Ce dimanche 22 mars, la Macédoine du Nord a révélé sa décision de réduire la TVA sur les carburants de 18% à 10%. Lors d'une conférence de presse, le Premier ministre Hristijan Mickoski a expliqué que cette initiative vise à endiguer la flambée des prix à la pompe, constatée en raison des tensions géopolitiques. "Cette mesure devrait permettre de maintenir le prix de l'essence stable, tandis que celui du gasoil pourrait légèrement augmenter de 0,04 à 0,05 euro par litre", a-t-il précisé.
Dans cette région des Balkans, les prix de l'essence et du gasoil frôlaient respectivement 1,40 et 1,49 euro par litre avant cette annonce. Les efforts pour contenir l'inflation sur les prix du carburant se multiplient à travers l'Europe, dans un contexte où l'Italie, la Serbie et le Portugal adoptent des mesures similaires pour soulager les consommateurs.
Plusieurs pays baissent les taxes
La Macédoine du Nord s'inscrit ainsi dans une dynamique plus large. L'Italie, par exemple, a récemment mis en place un décret permettant une réduction de 25 centimes par litre pour une période de vingt jours. Le vice-Premier ministre Matteo Salvini s'est félicité de cette décision, affirmant que cela aiderait les Italiens à payer moins cher qu'en Allemagne, France et Espagne.

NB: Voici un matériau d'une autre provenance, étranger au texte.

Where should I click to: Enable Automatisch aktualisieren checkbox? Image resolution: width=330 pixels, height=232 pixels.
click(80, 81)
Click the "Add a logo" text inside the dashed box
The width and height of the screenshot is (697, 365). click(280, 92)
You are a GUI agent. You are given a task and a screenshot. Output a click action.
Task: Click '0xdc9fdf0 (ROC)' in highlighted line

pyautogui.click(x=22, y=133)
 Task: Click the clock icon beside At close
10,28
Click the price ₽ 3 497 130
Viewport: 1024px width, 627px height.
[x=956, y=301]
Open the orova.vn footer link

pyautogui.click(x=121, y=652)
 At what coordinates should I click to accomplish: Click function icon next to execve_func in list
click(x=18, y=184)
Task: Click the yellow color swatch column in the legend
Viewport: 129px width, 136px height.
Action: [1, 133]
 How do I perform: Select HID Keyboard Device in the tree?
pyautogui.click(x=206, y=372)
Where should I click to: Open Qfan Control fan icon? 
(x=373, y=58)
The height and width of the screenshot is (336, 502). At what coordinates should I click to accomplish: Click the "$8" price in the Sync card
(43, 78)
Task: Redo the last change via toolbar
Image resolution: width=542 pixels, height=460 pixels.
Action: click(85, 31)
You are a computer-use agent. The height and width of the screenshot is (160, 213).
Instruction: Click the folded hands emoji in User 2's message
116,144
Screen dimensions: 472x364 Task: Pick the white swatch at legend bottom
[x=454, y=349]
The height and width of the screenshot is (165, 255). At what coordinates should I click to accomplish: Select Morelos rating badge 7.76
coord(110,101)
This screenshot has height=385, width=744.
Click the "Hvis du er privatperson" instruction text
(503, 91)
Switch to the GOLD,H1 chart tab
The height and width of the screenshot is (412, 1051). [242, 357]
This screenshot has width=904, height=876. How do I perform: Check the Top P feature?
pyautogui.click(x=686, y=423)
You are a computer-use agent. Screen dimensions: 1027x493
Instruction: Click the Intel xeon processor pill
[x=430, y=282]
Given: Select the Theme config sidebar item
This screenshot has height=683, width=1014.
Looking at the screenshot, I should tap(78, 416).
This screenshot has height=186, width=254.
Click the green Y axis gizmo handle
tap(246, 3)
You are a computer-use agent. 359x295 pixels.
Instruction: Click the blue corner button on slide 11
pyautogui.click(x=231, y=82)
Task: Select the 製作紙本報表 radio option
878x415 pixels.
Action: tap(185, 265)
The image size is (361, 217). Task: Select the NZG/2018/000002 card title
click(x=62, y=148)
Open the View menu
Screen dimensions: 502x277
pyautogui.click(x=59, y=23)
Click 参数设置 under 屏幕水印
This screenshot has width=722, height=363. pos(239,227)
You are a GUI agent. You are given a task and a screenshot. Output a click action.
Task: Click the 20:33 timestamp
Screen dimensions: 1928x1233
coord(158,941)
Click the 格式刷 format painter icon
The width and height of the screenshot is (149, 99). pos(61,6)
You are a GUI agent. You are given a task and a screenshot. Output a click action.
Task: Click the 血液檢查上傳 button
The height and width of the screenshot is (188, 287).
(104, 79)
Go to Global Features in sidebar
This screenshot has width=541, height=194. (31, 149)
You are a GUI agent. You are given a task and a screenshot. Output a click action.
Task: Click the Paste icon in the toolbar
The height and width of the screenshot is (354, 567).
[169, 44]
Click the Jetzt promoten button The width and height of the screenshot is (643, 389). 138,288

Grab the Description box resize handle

Le gouvernement serbe a également proclamé une réduction de 20% des accises sur les carburants, en réponse à la situation actuelle, tandis qu'au Portugal, des mesures ont été étendues pour faire baisser les coûts pour les consommateurs.
De tels ajustements fiscaux viennent en réponse à une situation délicate, exacerbée au Japon où le gouvernement a récemment lancé un programme d'urgence pour ramener le prix de l'essence à environ 170 yens par litre. Pendant ce temps, en France, aucune décision formelle n'a encore été annoncée concernant des mesures similaires, bien que des discussions sur un éventuel "plafonnement des marges" soient en cours.
La guerre au Moyen-Orient continue d'impacter les marchés internationaux, maintenant un baril de pétrole juste en dessous de 120 dollars. Alors que l'Europe regarde vers la Macédoine du Nord pour de possibles solutions, la nécessité d'une action cohérente devient de plus en plus pressante.